SOC 2 Readiness Assessment
Assess readiness for a SOC 2 Type II audit. This skill walks through the Trust Services Criteria, identifies gaps, maps to NIST controls, and generates a prioritized remediation plan.
Security Model
- No scripts executed — markdown-only procedural guidance
- No secrets required — works with reference checklists
- IP-clean — AICPA Trust Services Criteria are publicly cited; descriptions are original writing
- Evidence stays local — all collection outputs go to local filesystem
When to Use
Activate this skill when:
- First SOC 2 preparation — building controls from scratch for initial Type I or Type II
- Pre-audit readiness check — 4-8 weeks before audit window opens
- Gap analysis after scope change — new systems, services, or trust criteria added
- Remediation planning — translating audit findings into actionable work items
- Dual-framework mapping — already pursuing ISO 27001 and need SOC 2 overlap analysis
Do NOT use for:
Core Concepts
Trust Services Criteria (TSC)
SOC 2 is organized around 5 Trust Services Categories. Security (CC) is always in scope; others are optional based on your service:
| Category | Criteria | When Required |
|---|
| Security (CC) | CC 1-9 (33 criteria) | Always required |
| Availability (A) | A 1.1-1.3 (3 criteria) | SaaS with uptime SLAs |
| Processing Integrity (PI) | PI 1.1-1.5 (4 criteria) | Data processing services |
| Confidentiality (C) | C 1.1-1.2 (2 criteria) | Handling confidential data |
| Privacy (P) | P 4-8 (7 criteria) | PII processing |
SOC 2 vs. ISO 27001
| Dimension | SOC 2 | ISO 27001 |
|---|
| Governing body | AICPA | ISO/IEC |
| Geography | Primarily US/Canada | Global |
| Type | Attestation report by CPA | Certification by audit body |
| Scope | Service-specific | Organization-wide ISMS |
| Controls | Flexible (you define) | 93 Annex A controls |
| Output | SOC 2 report (restricted/general use) | Certificate |
| Overlap | ~70% overlap with ISO 27001 Annex A | ~70% overlap with SOC 2 CC |
Decision Tree: Scope Selection
What service are you getting audited on?
├── SaaS product → Security + Availability (+ Confidentiality if you handle sensitive data)

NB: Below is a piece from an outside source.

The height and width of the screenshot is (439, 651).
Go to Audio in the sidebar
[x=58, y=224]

├── Data processing → Security + Processing Integrity + Confidentiality
├── Infrastructure → Security + Availability
├── API service → Security (+ PI if you transform data)
│
Do you handle PII?
├── YES → Add Privacy category
├── NO → Skip Privacy
│
Do you have uptime SLAs?
├── YES → Include Availability
├── NO → Optional (but customers expect it for SaaS)
Step-by-Step Workflow
Step 1: Define Scope and Categories
- Identify the service being audited (product name, description, boundaries)
- Select Trust Services Categories using the decision tree above
- Define system boundaries: infrastructure, software, people, procedures, data
- Document sub-service organizations (cloud providers, payment processors, etc.)

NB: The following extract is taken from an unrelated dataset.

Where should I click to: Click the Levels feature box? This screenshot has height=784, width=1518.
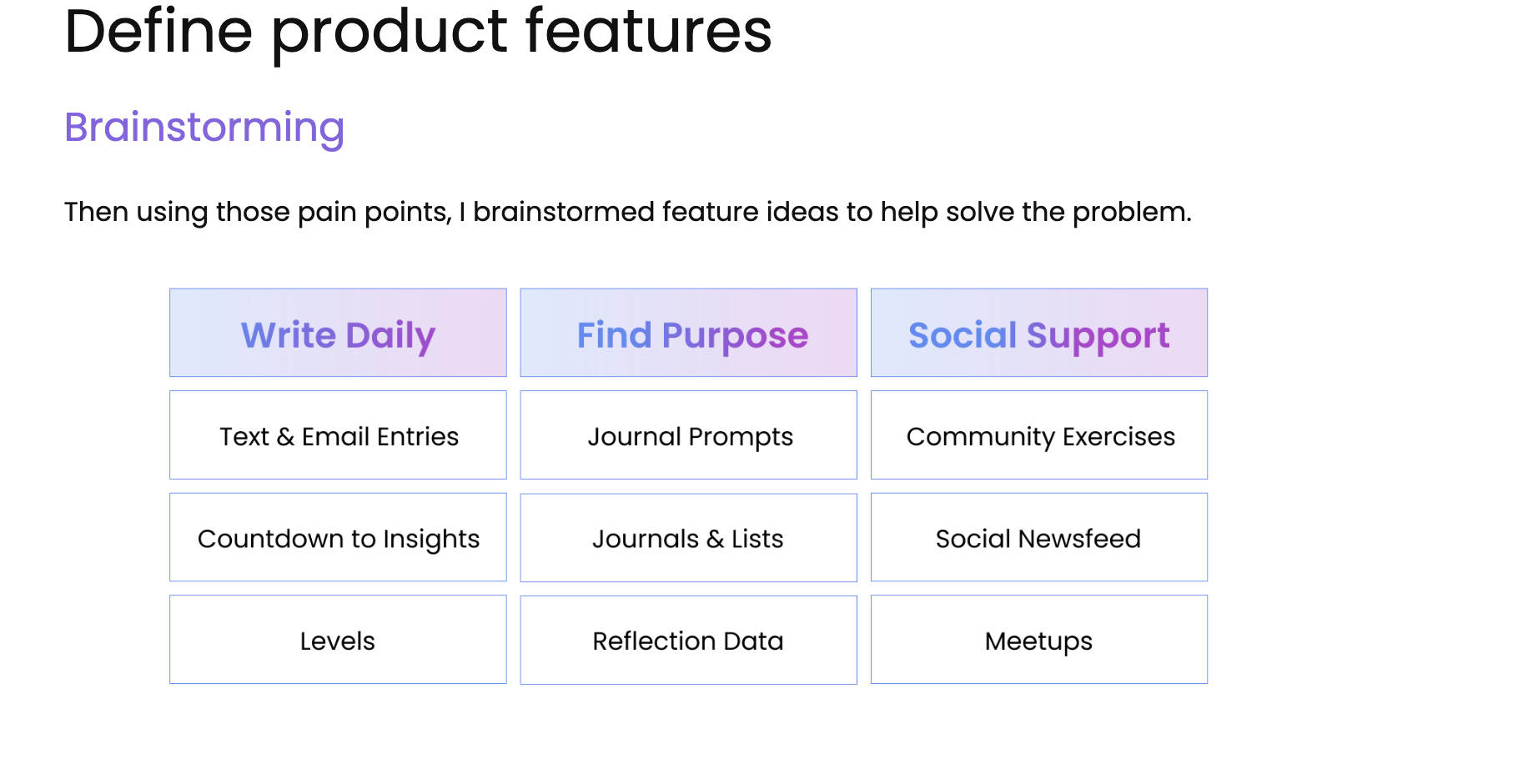tap(338, 640)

- Determine audit type: Type I (point-in-time) or Type II (period of time, usually 6-12 months)
Step 2: Assess Current State
For each applicable Common Criterion (CC), assess whether controls are:
- Designed — control exists on paper
- Implemented — control is operating
- Effective — control achieves its objective (evidence exists)
# If Internal ISO Audit MCP server is available (SOC 2 maps to ISO 27001 Annex A):
list_controls(domain="technological") # List tech controls (maps to CC 6-8)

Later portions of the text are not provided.